In `@lib/functions/image/compress-checksum.sh` around lines 43 - 69, The two loops
that iterate over "9:674 6:94 3:32 1:9" should be merged into one so level
selection and trace building stay in sync: in a single for loop over lvl_mem
(used by xz_elastic_level and xz_walk_trace) extract lvl and pt as before,
compute need=$(( compress_threads * pt )), append the appropriate trace fragment
("-${lvl}:${need}MB<=budget OK; " or "-${lvl}:${need}MB>budget skip; "), and
when need <= mem_budget_mb set xz_elastic_level="$lvl" and break; preserve
existing variables compress_threads, mem_budget_mb, and that zstd_elastic_level
logic remains unchanged.
🤖 Prompt for all review comments with AI agents
Verify each finding against current code. Fix only still-valid issues, skip the
rest with a brief reason, keep changes minimal, and validate.

Nitpick comments:
In `@lib/functions/image/compress-checksum.sh`:
- Around line 43-69: The two loops that iterate over "9:674 6:94 3:32 1:9"
should be merged into one so level selection and trace building stay in sync: in
a single for loop over lvl_mem (used by xz_elastic_level and xz_walk_trace)
extract lvl and pt as before, compute need=$(( compress_threads * pt )), append
the appropriate trace fragment ("-${lvl}:${need}MB<=budget OK; " or
"-${lvl}:${need}MB>budget skip; "), and when need <= mem_budget_mb set
xz_elastic_level="$lvl" and break; preserve existing variables compress_threads,
mem_budget_mb, and that zstd_elastic_level logic remains unchanged.

ℹ️ Review info
⚙️ Run configuration

Configuration used: Path: .coderabbit.yaml

Review profile: CHILL

Plan: Pro

Run ID: e4aa7a60-39d2-43e3-af62-84471d4ea9db

📥 Commits

Reviewing files that changed from the base of the PR and between a6cb68a and 4c394dd.
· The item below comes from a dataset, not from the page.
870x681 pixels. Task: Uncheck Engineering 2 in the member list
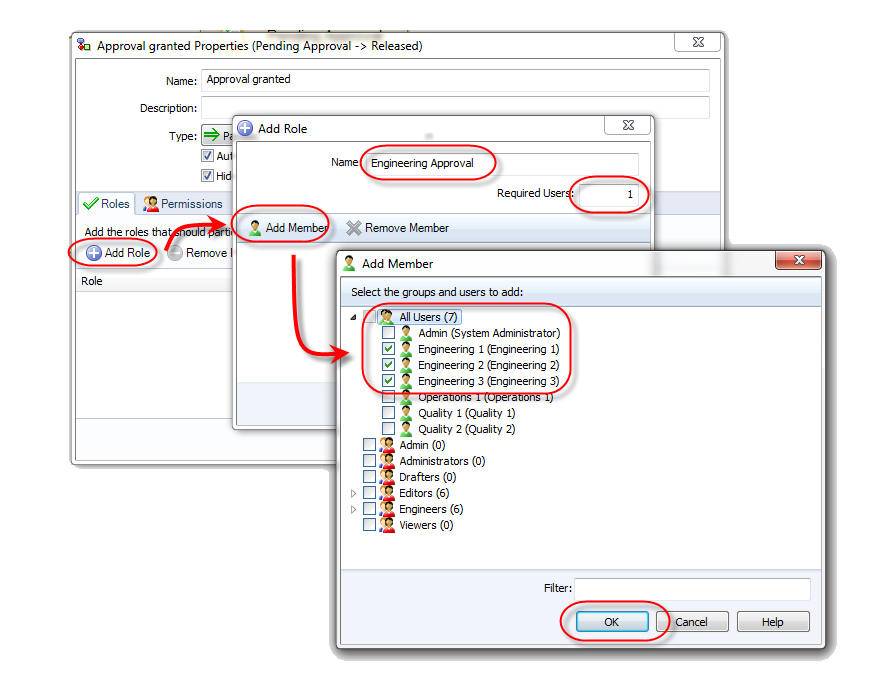389,364
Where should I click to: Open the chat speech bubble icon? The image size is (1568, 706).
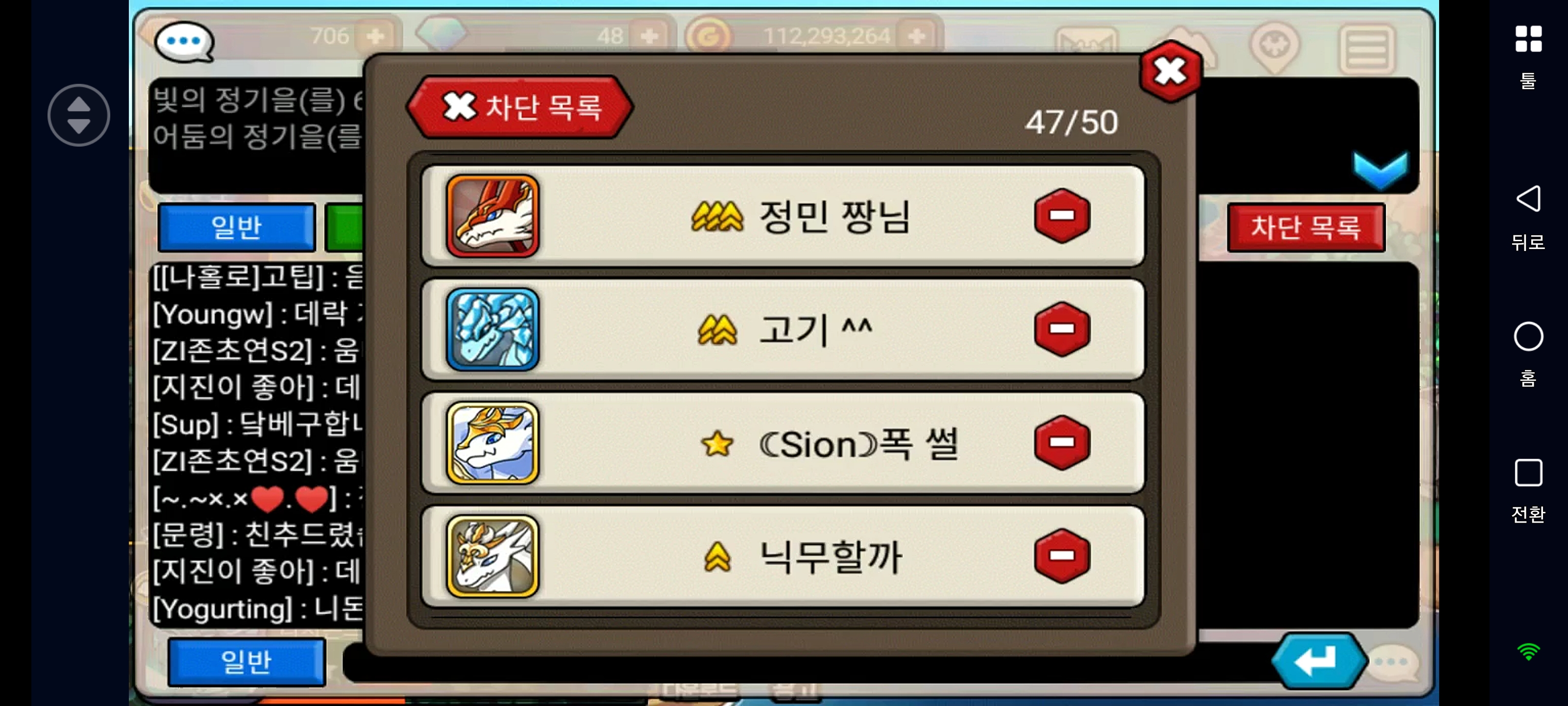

📒 Files selected for processing (1)
  • lib/functions/image/compress-checksum.sh

@iav
Copy link
Copy Markdown
Contributor

iav commented May 4, 2026

The default zstd level is raised from -9 to -19, and to -22 --ultra when mem_budget_mb >= 2048. For small ARM build hosts with 2-4 weak cores, this is a clear regression: the final build stage will take noticeably longer and will keep CPU utilization pinned much longer. The code does not make any allowance for weak CPUs: zstd_level depends only on available memory, not on nproc, host class, or current CPU pressure.
How to avoid it: do not raise the default zstd level for the small-host class. A practical option is to keep a safe default such as -9 or -12, and only enable -19/-22 via explicit opt-in or for publish/CI scenarios.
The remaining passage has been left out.